In fact today as I was going to dry the clothes i had washed earlier in the morning I thought to myself....and there I could be working with a good company, with the ease of a washing machine, a condominium which I had once wanted to have....and here I am....why am I putting myself through such discomfort when I have all it takes to be out there? And I knew the answer was very clear.... it was the peace that it brought, the ease it brought to your walk, to your talk...it relieved you of so many burdens we carry. There are many stresses here...anywhere a mind walks, there is stress....but here one isn't being able to cover them up, run from them....here theres always a mirror infront of you...face yourself....."mirror mirror on the wall, show me what's hidden within, show me it all...." And on looking at oneself all the time...one gets to know oneself more and more and in that slowly comes freedom....

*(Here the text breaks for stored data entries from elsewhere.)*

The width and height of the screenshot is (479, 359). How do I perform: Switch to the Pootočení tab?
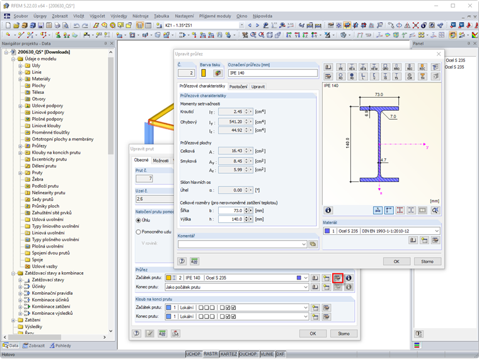point(238,86)
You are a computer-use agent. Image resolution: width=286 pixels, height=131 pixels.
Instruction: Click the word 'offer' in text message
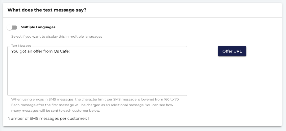pyautogui.click(x=38, y=51)
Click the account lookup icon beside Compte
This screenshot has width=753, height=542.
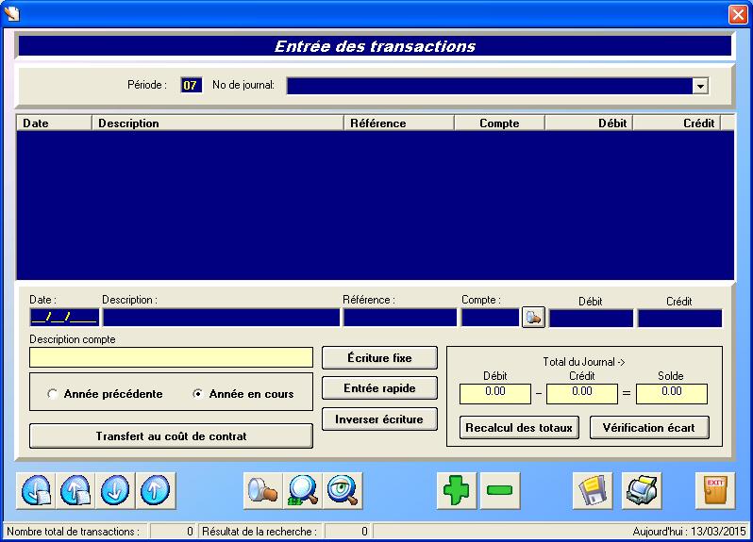[x=533, y=318]
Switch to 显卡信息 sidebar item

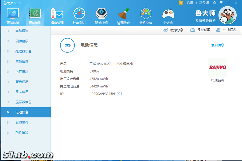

I look around and admire these people who have surrendered their whole lives to a cause....they are only working, some of them even forget to eat or sleep...so involved in their work are they. Such peace has been found within, that all the time that we humans tend to eat away thinking, or talking or feeling down...that finds no place here.....they are simply doing what needs to be done.... Alot of perceptions, ideas are changing within...I am taking it easy on myself....removing any kind of expectations. I am letting life take its course.....I too in the time being am trying to do what is required....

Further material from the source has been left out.